Die Rheintöchter – Mirella Hagen, Julia Rutigliano, Okka von der Damerau mit wunderbar leicht wiegendem Waggalaweia-Wellengesang – gekleidet wie Barsängerinnen, versuchen in der Ouvertüre, ihre Freizeit herumzubringen. Eine Rheintochter mit hausfraulichen Qualitäten nimmt die (Reiz)Wäsche von der Leine und kümmert sich um die Würstchen am Grill. Eine andere Rheintochter hält sich am Whiskyglas fest, die Flasche immer im Auge behaltend. Die Dritte liegt nur verklärt lächelnd im Campingstuhl.

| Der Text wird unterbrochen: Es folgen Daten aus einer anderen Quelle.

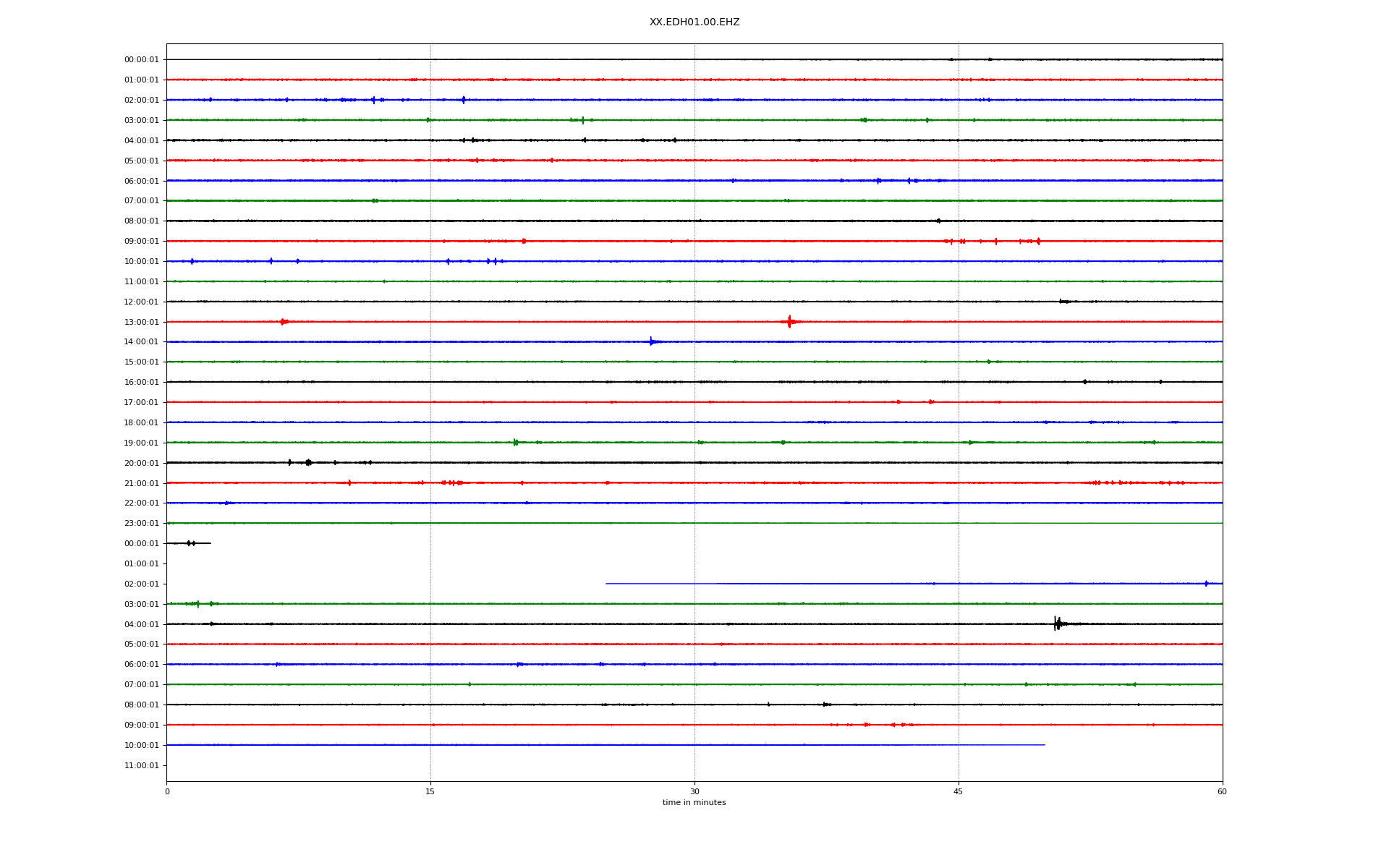Screen dimensions: 1389x868
Task: Click the plot title XX.EDH01.00.EHZ
Action: coord(694,22)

Alberich – Martin Winkler mit allen nur möglichen Schattierungen seiner Stimme – verhält sich so wie ein Stammgast, den die Rheintöchter nicht ernst nehmen, aber als eingespieltes Team foppen, wo es nur geht. Ihre Neckereien sind schon eingeübt, bis ihm endlich bei so viel Nichtbeachtung seiner Männlichkeit die Geduld ausgeht. Er schnappt sich die goldene Plane aus dem wolkenförmigen Plantschbecken, der Rheinpfütze.

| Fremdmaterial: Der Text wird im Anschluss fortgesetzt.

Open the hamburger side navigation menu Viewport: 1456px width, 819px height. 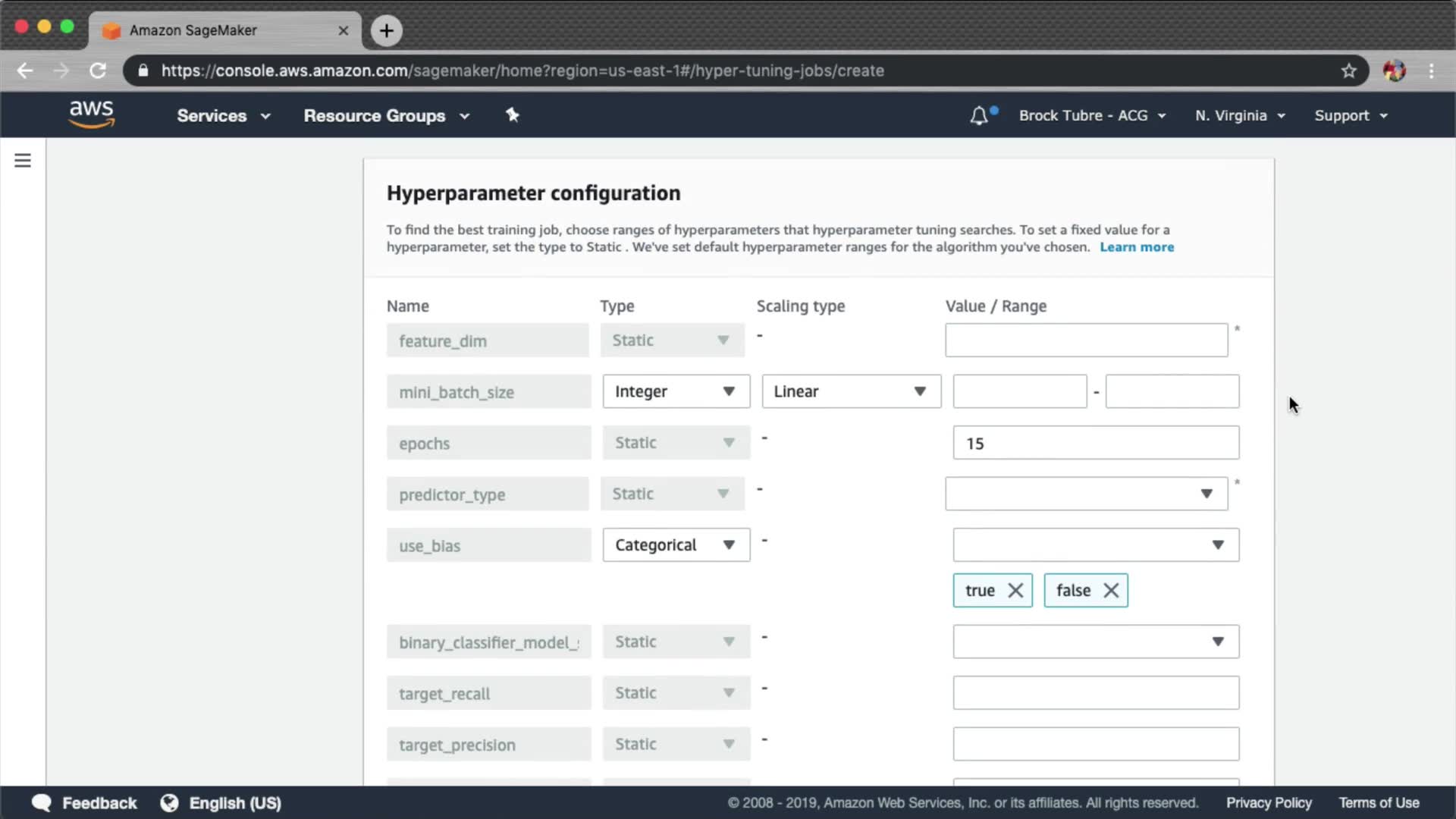(23, 161)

Wotan – Wolfgang Koch mit schlanker, warm tönender Stimme – verbringt seine Zeit in der ersten Etage im Bett mit Fricka – Claudia Mahnkes dunkel gefärbte Stimme verleiht dieser Rolle Autorität – und Freia – Elisabet Strid wandlungsfähig bis hin zu ängstlich/zart. Und jetzt kommt das Interessante. Über dem Motel, das mit der Drehbühne mal den geschwungenen Swimmingpool, die Terrasse oder die Tankstelle anzeigt, hängt eine Leinwand. Dort wird gezeigt, was sich im Inneren des Motels oder auf der Rückseite abspielt. Die Geschichte spielt sowohl drinnen wie draußen. Im Inneren des Motels sind Kameras angebracht. Somit ist den Zuschauern klar, was gleichzeitig passiert.

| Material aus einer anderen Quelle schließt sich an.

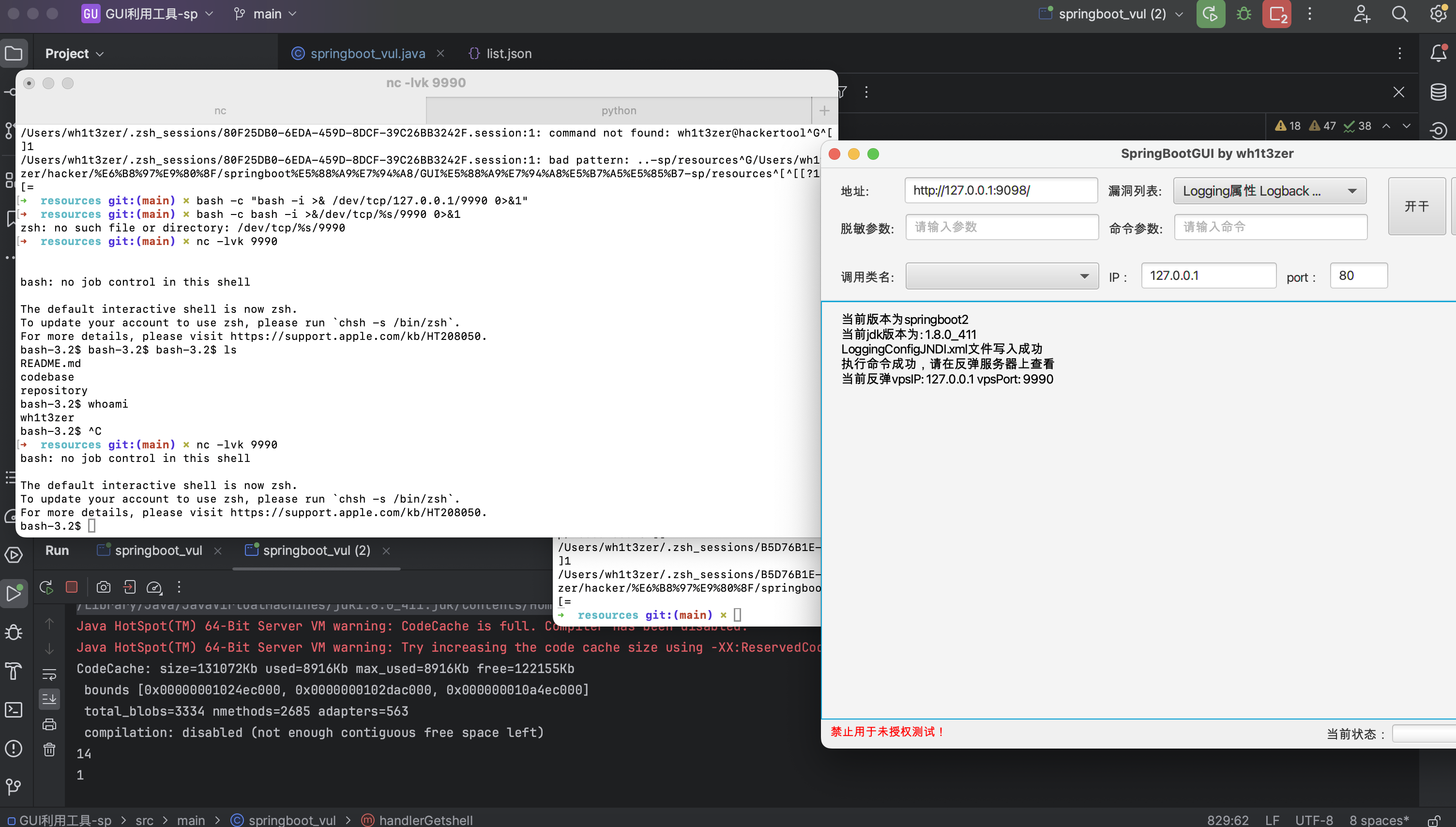This screenshot has width=1456, height=827.
Task: Toggle the read-only lock icon in status bar
Action: click(1434, 820)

Wenn bloß die Riesen nicht wären. Fasolt und Fafner – Günther Groissböck, Sorin Coliban mit gefährlich klingenden, schwarz gefärbten Bässen – im Monteurs-Blaumann, streichen bedrohlich am Mercedes mit den Ledersitzen entlang, während sie auf ihrem Lohn bestehen. Das zwingt Wotan zum Handeln. Drinnen verstecken sich Freia und Fricka hinter dem Fenster und lauschen der Verhandlung. Donner – Oleksandr Pushniak – fuchtelt ständig mit seiner Knarre herum. Das nützt nichts. Die Riesen ziehen mit der ängstlichen Freia ab
Die Götter haben kein Geld. Mit Loge – komödiantischer Norbert Ernst mit heller Stimme, passend zum Feuergott – dem Kleinganoven mit dem Latino-Aussehen, zieht Wotan in die Welt auf den Hinterhof, wo sie Alberich vor einem Aluminium-Campingwagen finden.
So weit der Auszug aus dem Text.